However, a few weeks later, after she has left, another, younger, woman arrives, and this time he moves with her into a house he has rented nearby, the Portuguese sisters’ chalet. It is immediately assumed the new woman is his mistress:

“And frankly he’s not doing right by her; he’s not very gentlemanly, he shouldn’t have taken her to the hotel where everybody saw him living with the other woman.”

Of course, the story’s conclusion reveals that their suppositions have not been entirely accurate, but this twist is almost incidental. Onetti’s primary concern is the basketball player as observed from outside, not only by the narrator but by the nurse, the maid at the hotel, and the two women. Much of the story is told as the narrator sees it, but he also imagines a number of scenes, interpreting events as a writer would. Onetti gives the impression he distrusts his own craft, placing distance between himself and his characters to suggest we can only know so much for certain.

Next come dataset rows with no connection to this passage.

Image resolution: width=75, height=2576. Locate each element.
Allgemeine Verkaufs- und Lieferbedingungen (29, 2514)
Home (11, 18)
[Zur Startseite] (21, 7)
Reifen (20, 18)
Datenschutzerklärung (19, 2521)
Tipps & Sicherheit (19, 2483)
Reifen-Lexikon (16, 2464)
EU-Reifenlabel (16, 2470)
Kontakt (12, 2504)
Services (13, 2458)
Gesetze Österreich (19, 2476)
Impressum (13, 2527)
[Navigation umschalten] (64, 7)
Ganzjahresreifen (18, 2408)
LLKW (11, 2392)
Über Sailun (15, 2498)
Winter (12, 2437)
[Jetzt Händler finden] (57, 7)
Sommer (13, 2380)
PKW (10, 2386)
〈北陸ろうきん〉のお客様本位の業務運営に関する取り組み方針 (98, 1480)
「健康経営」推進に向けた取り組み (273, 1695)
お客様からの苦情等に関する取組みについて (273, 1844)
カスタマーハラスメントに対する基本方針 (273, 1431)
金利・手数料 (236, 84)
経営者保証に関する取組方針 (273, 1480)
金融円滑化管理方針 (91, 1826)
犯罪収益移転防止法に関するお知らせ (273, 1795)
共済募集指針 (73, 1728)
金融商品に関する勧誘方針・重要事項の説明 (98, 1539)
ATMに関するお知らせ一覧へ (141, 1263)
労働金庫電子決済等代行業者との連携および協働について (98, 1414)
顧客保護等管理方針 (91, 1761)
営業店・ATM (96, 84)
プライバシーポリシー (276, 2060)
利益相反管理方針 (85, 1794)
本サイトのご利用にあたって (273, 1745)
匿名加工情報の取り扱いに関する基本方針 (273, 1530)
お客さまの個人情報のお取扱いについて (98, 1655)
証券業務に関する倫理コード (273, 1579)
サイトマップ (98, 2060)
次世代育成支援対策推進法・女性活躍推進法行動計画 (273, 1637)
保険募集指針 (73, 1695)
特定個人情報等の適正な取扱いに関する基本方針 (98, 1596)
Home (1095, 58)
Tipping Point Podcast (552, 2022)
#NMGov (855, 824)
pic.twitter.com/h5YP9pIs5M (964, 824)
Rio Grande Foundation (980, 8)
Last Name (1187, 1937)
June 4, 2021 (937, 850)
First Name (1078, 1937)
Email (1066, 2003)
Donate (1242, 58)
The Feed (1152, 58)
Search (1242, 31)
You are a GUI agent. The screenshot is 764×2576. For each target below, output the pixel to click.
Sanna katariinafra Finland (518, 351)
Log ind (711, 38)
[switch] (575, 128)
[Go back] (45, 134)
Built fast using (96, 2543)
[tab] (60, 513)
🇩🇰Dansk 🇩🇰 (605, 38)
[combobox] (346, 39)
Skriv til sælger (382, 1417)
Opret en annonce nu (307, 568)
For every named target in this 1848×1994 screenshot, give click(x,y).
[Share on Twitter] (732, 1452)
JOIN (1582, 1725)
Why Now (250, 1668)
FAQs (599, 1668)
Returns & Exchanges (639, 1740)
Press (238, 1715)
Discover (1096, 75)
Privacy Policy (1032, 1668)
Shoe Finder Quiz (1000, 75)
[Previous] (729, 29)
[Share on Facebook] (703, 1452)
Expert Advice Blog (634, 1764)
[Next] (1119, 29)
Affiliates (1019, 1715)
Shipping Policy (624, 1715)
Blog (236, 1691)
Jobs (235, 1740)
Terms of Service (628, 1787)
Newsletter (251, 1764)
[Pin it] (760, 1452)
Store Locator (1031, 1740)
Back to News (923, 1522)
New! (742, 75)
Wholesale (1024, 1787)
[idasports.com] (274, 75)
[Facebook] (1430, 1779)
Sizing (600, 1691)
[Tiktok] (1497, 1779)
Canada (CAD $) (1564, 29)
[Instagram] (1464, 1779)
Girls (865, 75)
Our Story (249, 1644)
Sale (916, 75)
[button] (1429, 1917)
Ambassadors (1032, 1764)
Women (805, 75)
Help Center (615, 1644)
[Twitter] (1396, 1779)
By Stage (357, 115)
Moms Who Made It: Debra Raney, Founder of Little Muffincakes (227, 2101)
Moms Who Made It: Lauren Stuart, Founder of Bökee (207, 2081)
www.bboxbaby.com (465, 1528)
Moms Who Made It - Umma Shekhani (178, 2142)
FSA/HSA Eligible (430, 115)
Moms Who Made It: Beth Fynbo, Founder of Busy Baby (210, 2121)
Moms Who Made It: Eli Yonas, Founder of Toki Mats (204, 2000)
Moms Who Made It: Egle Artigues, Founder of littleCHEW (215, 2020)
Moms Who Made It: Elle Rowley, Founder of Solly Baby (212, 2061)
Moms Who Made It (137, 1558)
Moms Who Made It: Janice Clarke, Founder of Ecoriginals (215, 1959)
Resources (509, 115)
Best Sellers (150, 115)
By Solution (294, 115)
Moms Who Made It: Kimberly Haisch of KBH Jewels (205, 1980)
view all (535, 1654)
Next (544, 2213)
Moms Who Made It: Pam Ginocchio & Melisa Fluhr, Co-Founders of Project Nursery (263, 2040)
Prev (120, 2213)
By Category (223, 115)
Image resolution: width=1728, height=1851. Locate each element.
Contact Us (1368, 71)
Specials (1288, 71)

The same process occurs in A Grave with No Name, the narrator being only tangentially attached to the story, though pursuing the ‘truth’ with greater intent. The story opens with Jorge Malabia, the son of a rich family, organising the burial of a poor woman. Even more bizarrely he follows the funeral carriage with a goat:

“Lame, slavering down its beard, one leg in a splint, the goat had reached the cemetery gate; it was rubbing its nose against the short grass in the ditch but not managing to eat. The Malabias’ lad kept his arms crossed, didn’t let go of the rope, put up with the pulling…”

The narrator determines to discover who the woman is and why Malabia is burying her. The story is told in conversations with Malabia and other characters, but also in chapters composed by the narrator – as he says ate one point, “I started guessing things and wrote them down.” The woman, Rita, is a family servant whom Malabia comes across in more difficult times. But Onetti makes us question whether the woman he buried was Rita or not. Malabia tells him:

“It wasn’t Rita… She was a relative, a cousin… Another woman and practically another story.”

Onetti seems to be teasing us with the unattainable nature of truth, placing even this fact just beyond our reach. The narrator’s final comments sum up Onetti’s approach:

“And this is more or less all I had left after the holidays. Nothing really; hopeless confusion, a narrative without a possible conclusion, full of doubtful meanings, belied by the very elements that I had to give it shape. I had personal knowledge only of the last chapter, the hot afternoon in the cemetery. I didn’t know the significance of what I’d seen, I was repelled by finding out and being sure.”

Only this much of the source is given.